(Target position data)
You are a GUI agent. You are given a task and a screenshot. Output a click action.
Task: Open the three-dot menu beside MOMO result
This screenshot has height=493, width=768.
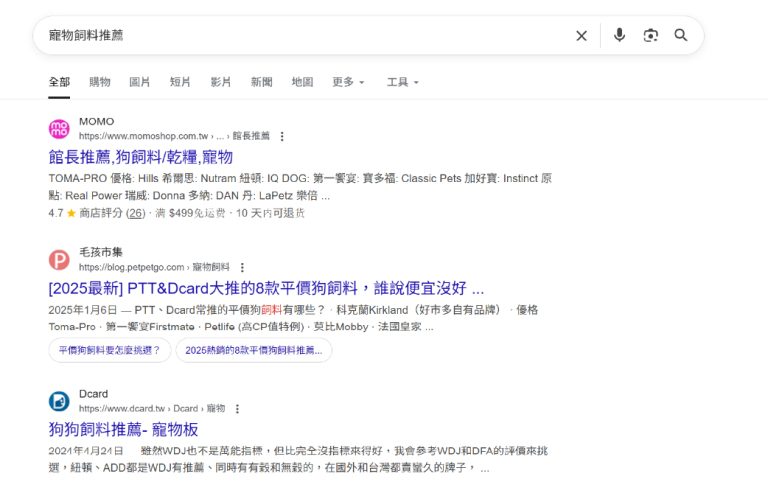[x=282, y=136]
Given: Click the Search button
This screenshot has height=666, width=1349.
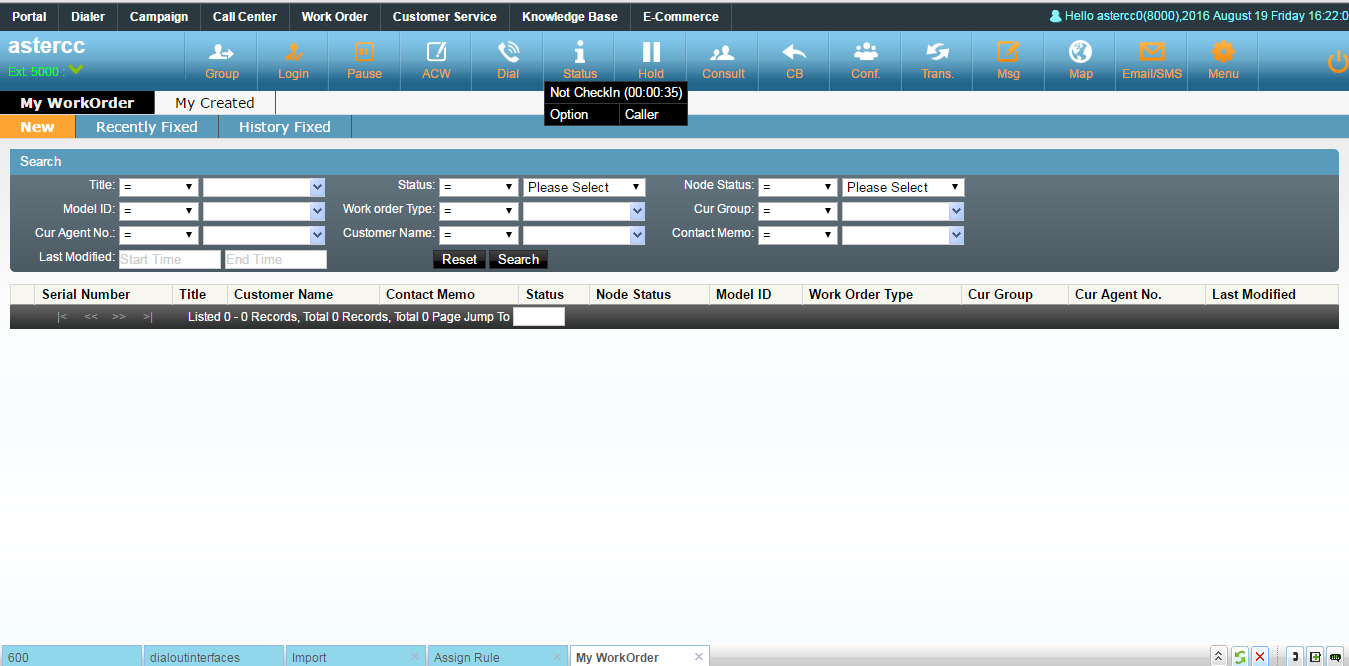Looking at the screenshot, I should pos(518,259).
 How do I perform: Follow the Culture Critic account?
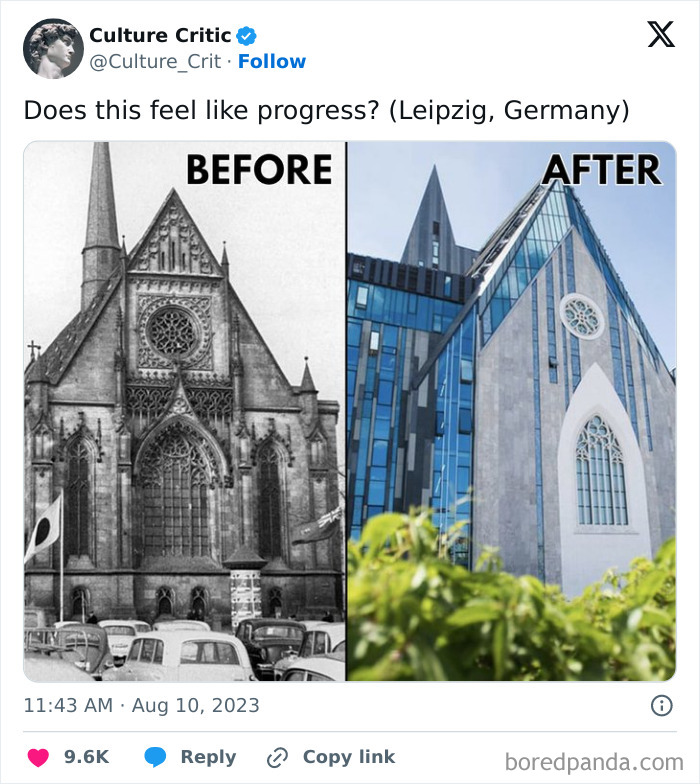[x=272, y=62]
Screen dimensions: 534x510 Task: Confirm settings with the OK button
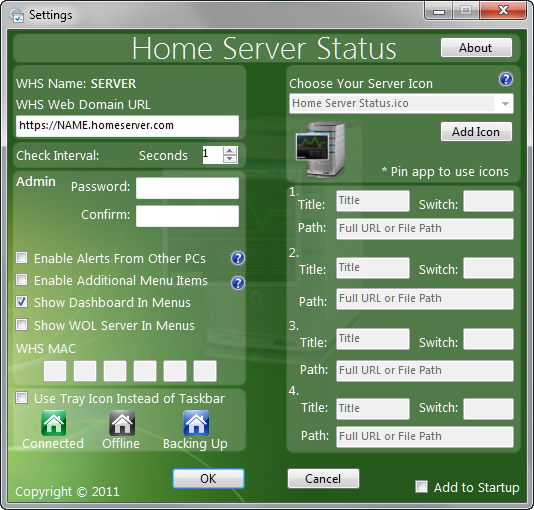click(x=208, y=479)
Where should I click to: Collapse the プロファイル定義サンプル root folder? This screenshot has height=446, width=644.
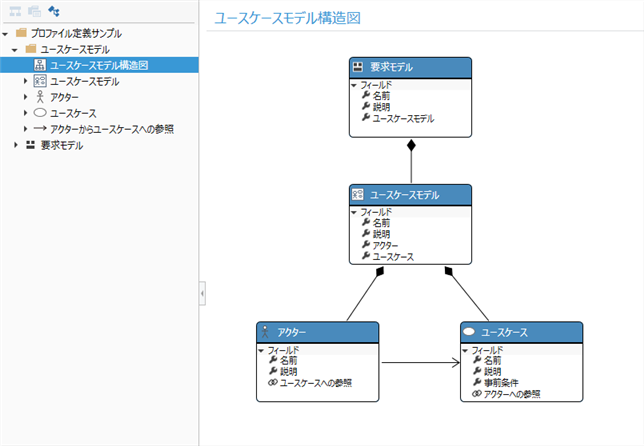7,33
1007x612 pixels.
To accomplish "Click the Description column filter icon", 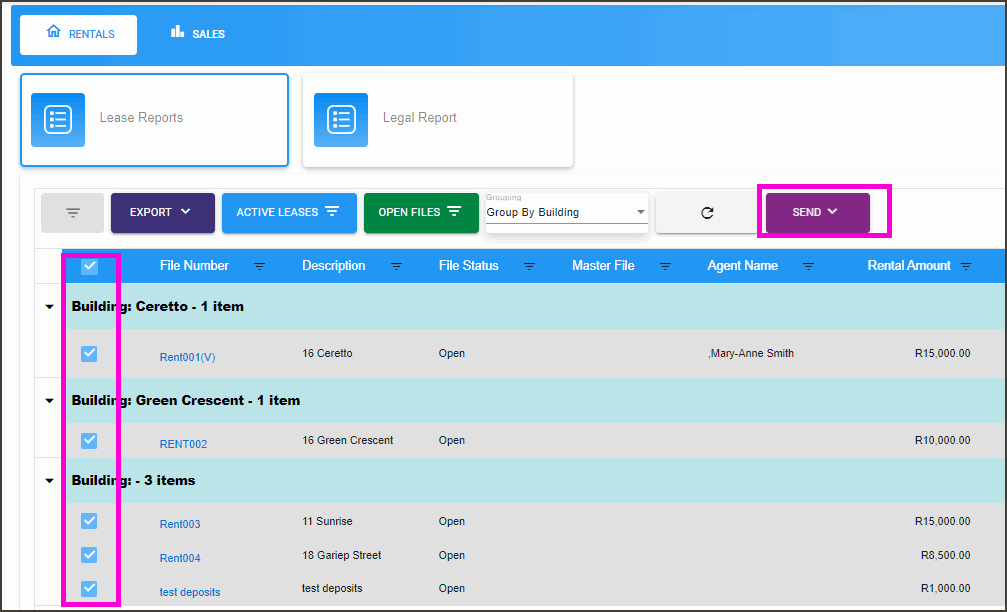I will click(398, 266).
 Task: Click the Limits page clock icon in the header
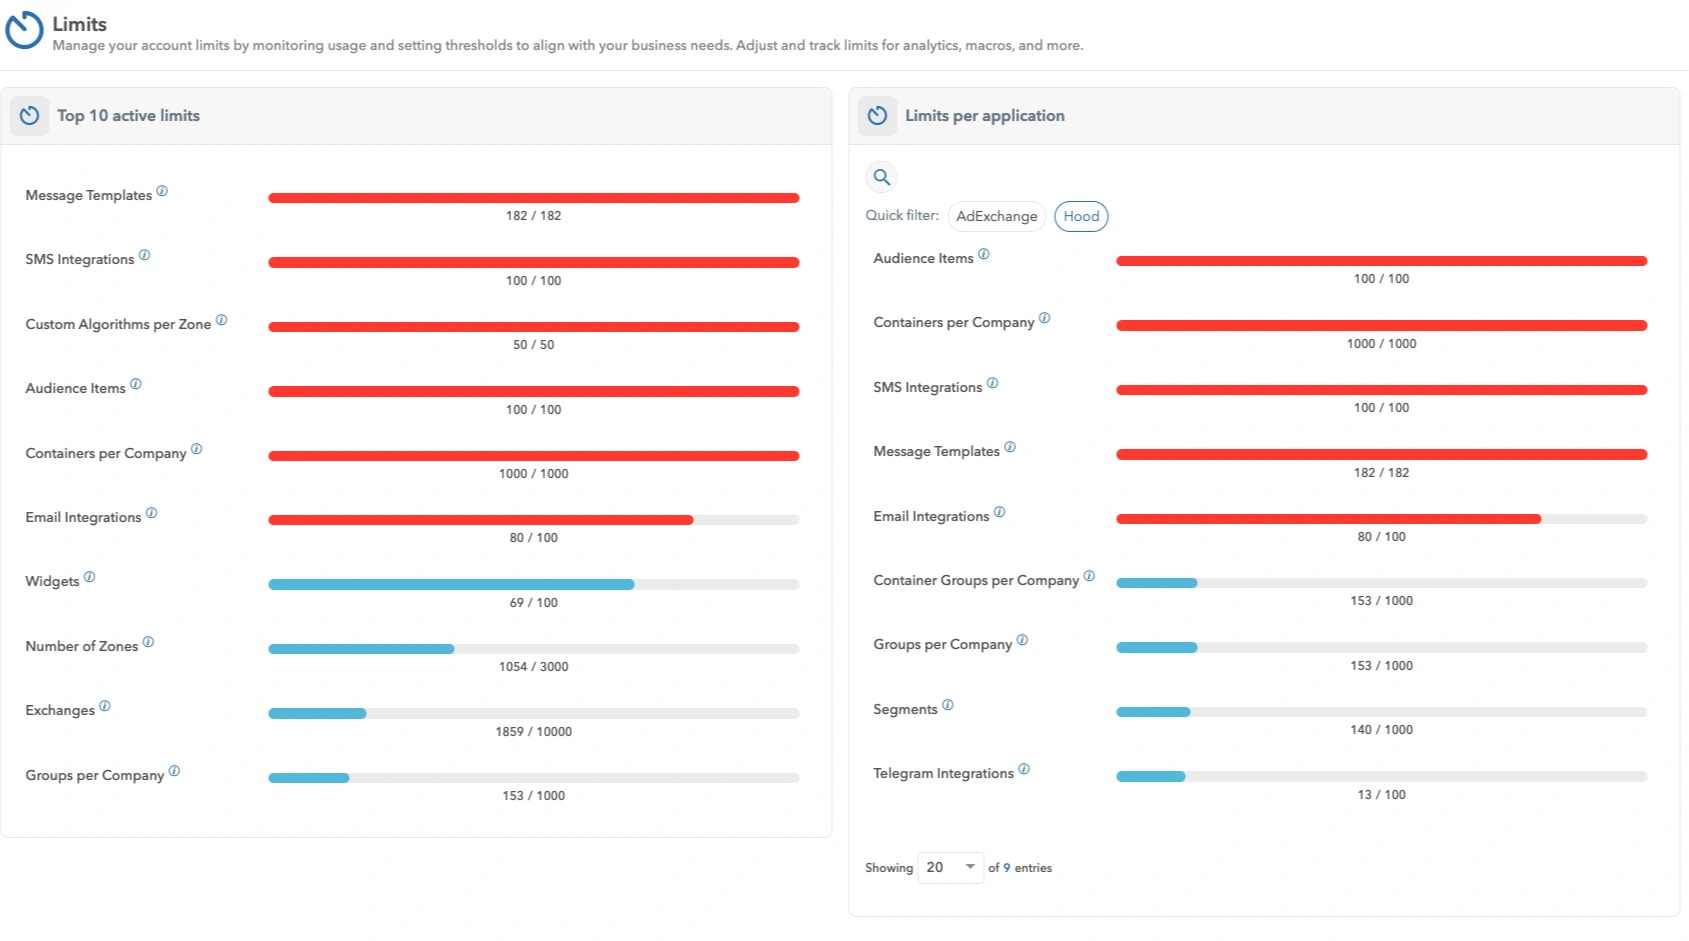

**What the exercise asks**
Update the data from the start through the line containing "[x=272, y=62]", inclusive, so that "three-dot menu" becomes "overflow menu" and nothing else changes. Leave the pictures out of your answer.

**Completed task**
You are a GUI agent. You are given a task and a screenshot. Output a click action.
Task: Open the overflow menu beside MOMO result
This screenshot has height=493, width=768.
[x=282, y=136]
Given: Click the Search button
This screenshot has height=666, width=1349.
Looking at the screenshot, I should pos(518,259).
 How do I perform: Follow the Culture Critic account?
[x=272, y=62]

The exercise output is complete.